When she was put up for auction like her running mate, the Elizabeth was won by a group of people who planned to make her the east coast version of the Queen Mary at Port Everglades, Florida. Cunard was initially enthusiatic about the idea with an 85% interest in her. However, troubles insued and the idea flopped, Cunard backed out and the Elizabeth sat rusting in the Florida sun. Soon after she was put on auction again and won by the Taiwanese shipping tycoon, C.Y. Tung who had plans of making her a floating university.
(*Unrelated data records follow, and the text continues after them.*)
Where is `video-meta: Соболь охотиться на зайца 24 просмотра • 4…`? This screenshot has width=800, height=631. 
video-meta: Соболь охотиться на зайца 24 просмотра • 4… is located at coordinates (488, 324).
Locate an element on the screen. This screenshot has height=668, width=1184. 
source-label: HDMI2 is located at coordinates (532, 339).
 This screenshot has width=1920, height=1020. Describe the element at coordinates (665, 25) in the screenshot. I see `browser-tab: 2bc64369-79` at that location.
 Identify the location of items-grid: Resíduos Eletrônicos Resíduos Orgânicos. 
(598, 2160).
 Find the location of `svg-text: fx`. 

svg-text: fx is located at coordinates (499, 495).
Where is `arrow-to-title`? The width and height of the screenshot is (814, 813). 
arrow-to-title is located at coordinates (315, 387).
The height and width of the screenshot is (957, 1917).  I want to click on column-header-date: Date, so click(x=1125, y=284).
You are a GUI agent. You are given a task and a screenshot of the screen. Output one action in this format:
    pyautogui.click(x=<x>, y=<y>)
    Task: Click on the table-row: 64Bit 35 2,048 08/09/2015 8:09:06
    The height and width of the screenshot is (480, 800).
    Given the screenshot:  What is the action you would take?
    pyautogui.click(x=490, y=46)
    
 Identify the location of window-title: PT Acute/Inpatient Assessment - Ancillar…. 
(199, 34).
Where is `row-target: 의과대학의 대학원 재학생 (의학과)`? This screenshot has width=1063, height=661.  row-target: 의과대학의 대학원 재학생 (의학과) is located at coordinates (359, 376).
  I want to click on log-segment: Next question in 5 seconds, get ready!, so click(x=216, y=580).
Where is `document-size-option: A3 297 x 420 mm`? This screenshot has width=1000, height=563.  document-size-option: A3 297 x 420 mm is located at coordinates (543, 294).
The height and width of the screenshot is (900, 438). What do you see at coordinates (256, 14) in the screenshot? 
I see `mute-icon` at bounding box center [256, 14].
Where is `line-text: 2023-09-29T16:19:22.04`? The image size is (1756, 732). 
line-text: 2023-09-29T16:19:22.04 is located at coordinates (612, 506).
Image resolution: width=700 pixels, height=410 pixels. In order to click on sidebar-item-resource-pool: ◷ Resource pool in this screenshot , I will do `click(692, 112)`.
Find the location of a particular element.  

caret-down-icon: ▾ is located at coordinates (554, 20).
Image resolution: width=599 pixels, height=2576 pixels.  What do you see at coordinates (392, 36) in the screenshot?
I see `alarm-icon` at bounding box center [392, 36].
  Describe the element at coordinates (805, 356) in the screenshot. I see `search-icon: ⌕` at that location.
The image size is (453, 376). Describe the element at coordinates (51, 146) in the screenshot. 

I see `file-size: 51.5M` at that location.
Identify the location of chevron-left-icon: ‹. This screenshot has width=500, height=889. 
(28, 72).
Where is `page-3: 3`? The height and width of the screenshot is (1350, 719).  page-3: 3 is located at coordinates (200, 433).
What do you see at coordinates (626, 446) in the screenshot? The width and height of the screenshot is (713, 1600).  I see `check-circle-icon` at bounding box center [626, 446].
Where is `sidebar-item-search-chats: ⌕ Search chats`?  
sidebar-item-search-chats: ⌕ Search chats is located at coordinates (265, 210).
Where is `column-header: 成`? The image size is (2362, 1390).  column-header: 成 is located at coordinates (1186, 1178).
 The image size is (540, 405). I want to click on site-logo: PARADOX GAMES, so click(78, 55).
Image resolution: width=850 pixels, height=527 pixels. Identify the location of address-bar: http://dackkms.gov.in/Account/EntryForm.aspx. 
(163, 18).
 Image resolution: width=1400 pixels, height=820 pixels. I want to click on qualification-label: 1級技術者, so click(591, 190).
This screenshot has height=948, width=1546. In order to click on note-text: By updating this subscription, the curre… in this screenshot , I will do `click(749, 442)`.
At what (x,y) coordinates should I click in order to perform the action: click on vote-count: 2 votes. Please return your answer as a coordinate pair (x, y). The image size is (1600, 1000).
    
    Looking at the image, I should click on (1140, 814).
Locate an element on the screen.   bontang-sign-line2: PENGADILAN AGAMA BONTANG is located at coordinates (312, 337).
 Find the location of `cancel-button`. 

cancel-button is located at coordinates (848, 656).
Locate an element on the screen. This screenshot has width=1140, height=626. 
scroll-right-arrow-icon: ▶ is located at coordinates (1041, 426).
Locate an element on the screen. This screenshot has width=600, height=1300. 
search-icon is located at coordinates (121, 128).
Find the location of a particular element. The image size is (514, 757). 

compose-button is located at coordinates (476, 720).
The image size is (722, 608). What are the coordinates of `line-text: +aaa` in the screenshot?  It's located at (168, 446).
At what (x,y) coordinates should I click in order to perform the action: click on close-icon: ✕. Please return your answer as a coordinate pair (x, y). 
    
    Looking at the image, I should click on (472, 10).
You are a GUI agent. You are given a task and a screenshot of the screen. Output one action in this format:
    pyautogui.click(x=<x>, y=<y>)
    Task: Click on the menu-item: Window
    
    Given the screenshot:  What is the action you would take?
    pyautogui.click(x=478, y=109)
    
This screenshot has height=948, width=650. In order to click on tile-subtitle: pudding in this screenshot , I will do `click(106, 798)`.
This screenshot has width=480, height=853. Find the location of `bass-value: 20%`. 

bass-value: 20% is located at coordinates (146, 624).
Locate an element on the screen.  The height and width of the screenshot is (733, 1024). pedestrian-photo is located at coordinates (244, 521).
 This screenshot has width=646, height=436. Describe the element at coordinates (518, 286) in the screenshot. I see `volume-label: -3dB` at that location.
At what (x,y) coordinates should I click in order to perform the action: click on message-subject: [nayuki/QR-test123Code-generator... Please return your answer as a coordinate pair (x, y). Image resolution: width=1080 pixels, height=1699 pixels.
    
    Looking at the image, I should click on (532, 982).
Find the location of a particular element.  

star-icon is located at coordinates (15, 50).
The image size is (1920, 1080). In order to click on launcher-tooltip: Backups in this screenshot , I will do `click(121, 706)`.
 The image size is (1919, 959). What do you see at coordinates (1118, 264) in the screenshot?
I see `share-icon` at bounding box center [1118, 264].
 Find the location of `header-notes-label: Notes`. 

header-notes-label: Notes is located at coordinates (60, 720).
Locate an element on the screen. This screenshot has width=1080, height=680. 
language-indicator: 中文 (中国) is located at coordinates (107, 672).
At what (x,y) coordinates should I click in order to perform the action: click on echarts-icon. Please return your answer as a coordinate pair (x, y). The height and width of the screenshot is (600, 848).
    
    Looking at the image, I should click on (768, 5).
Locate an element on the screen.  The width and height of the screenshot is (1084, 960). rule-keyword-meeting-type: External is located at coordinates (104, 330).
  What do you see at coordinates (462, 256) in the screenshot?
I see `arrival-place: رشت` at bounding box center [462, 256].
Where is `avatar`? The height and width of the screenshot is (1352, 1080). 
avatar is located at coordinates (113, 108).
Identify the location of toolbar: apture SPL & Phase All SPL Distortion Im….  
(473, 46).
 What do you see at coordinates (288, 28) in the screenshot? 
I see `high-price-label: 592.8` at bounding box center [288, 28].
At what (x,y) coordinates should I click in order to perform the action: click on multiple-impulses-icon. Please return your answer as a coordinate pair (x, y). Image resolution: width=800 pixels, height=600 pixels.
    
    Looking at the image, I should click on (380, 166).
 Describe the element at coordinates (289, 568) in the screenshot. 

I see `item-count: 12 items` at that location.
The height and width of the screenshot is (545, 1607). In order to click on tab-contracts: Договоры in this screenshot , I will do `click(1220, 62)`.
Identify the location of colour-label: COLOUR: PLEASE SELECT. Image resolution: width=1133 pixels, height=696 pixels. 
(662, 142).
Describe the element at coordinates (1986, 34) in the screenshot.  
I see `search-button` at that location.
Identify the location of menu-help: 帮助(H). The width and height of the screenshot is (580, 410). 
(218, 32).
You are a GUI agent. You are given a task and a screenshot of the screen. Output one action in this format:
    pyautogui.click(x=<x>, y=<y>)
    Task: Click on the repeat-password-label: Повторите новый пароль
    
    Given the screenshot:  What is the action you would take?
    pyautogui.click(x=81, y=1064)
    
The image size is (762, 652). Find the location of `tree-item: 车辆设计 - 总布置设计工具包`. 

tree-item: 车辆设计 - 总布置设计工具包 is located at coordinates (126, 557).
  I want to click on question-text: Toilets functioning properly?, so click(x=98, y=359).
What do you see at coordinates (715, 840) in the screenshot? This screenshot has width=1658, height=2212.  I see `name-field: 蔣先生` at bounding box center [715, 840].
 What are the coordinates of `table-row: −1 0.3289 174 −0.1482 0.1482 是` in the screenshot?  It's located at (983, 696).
Renamed the Seawise University and put under the Bahamian, the Queen Elizabeth did not have an easy trip to Hong Kong several of her boilers failed and she had to be towed for repairs before proceeding to Hong Kong. There she was completely redone, stripped to the waterline, and redone in a more oriental fashion. Alas this rebirth of the Elizabeth was not to last. As she was nearing completion on Jaunuary 9, 1972 a arson fire broke out in one of the Elizabeth's kitchens while a party was underway. Her incomplete fire fighting system hampered efforts and her superstructure melted and caved in from the tremendous heat before capsizing in Hong Kong Harbor from the sheer weight of the water poured on by fire fighting tugboats (This doesn't work! It happened to the Normandie!). Deemed a total lost she was scrapped on the spot...however she can be seen in the James Bond movie, The Man with the Golden Gun as the Hong Kong headquarters of MI6.
- Gross Tonnage: 83,673
- Length: 1,031 feet
- Constructed By: John Brown & Company, Clydebank, Scotland
- Cruising Speed: 28.5 knots
- Engines: Steam turbines geared to quadruple screws with a maximum of 180,000 horsepower.